U.S. Patent Publication No. 2010/0154478, which is hereby incorporated by reference in its entirety, discloses graded-index profiles in which the core follows a modified power law equation. The inner part follows the standard Equation 1, while the refractive index profile deviates from the power law equation with smaller refractive index. Such refractive index profiles lead to DMD degradations and limited effective modal bandwidth.
U.S. Pat. No. 7,315,677, which is hereby incorporated by reference in its entirety, discloses “double alpha profiles” based on co-doping. Each dopant profile exhibits its own alpha. DMD performances are not disclosed. Based on calculations, the disclosed optical fibers have relatively small numerical apertures of about 0.2 or less.
International Publication No. WO 00/50936, which is hereby incorporated by reference in its entirety, discloses graded-index profiles in which the core's refractive index profile follows a modified power law equation providing a DMD plot at 1300 nanometers with two different slopes over two different regions of the core. This publication, however, fails to disclose the exponent controlling its power law equation or a DMD plot at 850 nanometers.
Japanese Publication No. 2007-272239, which is hereby incorporated by reference in its entirety, is related to the compensation of the deleterious effect of the tail/skirt at the core cladding interface inherent to VAD process. The publication, however, fails to disclose a central core maximum refractive index and is, therefore, likely a standard central core leading to a standard numerical aperture.

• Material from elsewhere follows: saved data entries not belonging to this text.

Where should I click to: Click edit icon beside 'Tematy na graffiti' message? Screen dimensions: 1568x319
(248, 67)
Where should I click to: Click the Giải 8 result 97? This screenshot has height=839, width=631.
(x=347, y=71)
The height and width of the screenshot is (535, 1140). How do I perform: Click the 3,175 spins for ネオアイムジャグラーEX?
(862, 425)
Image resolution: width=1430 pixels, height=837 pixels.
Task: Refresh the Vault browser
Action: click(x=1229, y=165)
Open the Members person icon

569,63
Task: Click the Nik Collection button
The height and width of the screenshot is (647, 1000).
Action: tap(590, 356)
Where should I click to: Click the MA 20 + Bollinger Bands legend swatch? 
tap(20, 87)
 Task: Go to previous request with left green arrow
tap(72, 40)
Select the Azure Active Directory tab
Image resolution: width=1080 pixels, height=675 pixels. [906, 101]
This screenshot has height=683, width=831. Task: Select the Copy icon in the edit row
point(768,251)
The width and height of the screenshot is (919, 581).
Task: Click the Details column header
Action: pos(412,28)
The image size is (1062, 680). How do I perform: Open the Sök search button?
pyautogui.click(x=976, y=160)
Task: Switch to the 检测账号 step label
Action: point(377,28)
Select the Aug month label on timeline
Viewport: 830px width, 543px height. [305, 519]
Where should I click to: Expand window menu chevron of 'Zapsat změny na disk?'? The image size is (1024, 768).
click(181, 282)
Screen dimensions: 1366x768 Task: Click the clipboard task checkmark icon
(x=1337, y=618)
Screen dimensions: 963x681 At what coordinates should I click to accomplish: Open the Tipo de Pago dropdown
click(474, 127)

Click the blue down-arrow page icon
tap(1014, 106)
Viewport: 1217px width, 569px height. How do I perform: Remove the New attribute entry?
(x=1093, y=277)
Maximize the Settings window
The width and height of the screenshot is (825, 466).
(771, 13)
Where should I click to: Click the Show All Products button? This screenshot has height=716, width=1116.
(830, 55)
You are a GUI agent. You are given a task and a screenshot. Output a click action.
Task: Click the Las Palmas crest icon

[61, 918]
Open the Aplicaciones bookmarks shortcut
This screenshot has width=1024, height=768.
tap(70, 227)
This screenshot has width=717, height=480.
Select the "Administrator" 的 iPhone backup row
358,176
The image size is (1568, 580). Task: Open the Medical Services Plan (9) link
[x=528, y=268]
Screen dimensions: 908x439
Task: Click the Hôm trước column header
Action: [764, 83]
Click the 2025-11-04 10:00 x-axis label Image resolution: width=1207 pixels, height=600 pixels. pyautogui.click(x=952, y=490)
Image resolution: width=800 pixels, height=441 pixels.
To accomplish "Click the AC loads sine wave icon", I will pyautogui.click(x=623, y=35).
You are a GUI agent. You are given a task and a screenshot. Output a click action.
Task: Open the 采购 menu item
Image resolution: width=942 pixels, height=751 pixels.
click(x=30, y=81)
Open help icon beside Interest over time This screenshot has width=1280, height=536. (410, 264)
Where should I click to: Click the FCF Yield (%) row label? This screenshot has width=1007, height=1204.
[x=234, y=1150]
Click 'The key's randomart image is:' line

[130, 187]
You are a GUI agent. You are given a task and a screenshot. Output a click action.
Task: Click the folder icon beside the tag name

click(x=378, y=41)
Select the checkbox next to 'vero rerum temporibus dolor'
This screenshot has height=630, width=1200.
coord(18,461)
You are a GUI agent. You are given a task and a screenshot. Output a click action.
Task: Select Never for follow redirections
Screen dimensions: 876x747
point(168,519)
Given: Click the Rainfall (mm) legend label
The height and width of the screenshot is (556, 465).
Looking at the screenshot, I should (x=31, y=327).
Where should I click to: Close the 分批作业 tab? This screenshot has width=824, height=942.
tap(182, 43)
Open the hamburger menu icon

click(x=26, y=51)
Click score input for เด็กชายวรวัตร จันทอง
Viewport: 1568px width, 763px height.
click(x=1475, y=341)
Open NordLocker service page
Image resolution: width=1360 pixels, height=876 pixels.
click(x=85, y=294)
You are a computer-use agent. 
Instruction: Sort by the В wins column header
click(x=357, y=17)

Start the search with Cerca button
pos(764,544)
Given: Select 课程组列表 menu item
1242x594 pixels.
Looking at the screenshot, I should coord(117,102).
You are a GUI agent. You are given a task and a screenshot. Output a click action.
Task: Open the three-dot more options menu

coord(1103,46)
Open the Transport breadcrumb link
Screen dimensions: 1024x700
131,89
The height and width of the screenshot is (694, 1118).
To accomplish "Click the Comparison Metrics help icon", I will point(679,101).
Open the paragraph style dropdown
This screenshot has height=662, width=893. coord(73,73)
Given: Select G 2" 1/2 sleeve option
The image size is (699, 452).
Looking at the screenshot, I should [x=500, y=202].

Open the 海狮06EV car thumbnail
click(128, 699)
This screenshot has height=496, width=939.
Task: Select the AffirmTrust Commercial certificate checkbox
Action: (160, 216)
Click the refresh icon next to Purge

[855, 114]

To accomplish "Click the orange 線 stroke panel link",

Japanese Publication No. 2001-235648, which is hereby incorporated by reference in its entirety, is related to the compensation of the deleterious effect of the tail/skirt at the core cladding interface inherent to VAD process. The publication, however, fails to disclose a central core maximum refractive index and is, therefore, likely a standard central core leading to a standard numerical aperture.
R. E. Freund, “High-Speed Transmission in Multimode Optical fibers,” JLT, Vol. 28, No. 4, February 2010, which is hereby incorporated by reference in its entirety, discloses a double-alpha profile. However, this profile was set up to simulate manufacturing defects in the optical fiber. The continuity of the first derivative of this profile is not ensured and leads to poor DMD performances.
Graded-index multimode optical fibers are typically dedicated to high-speed data communications. They efficiently utilize low-cost high-speed sources based on VCSEL technology. Because these sources are divergent, multimode optical fibers are typically designed to provide a large numerical aperture—larger numerical apertures are generally better. Typical 50-micron-core multimode optical fibers dedicated to high-speed transmissions exhibit numerical apertures around 0.200.
Emerging optical-fiber applications like supercomputer or consumer electronic devices require additional flexibility that can be provided by an even larger numerical aperture. That said, conventionally a large numerical aperture generally leads to modal bandwidth degradation. Therefore, a need exists for a multimode optical fiber with high modal bandwidth and large numerical aperture.
Moreover, depending on applications, optical fibers with larger core size than a standard 50-micron core (e.g., an 80-micron core) may be used. Therefore, a need also exists for a multimode optical fiber having a large numerical aperture with high modal bandwidth regardless of core size, particular when the core size is increased beyond the standard 50-micron core.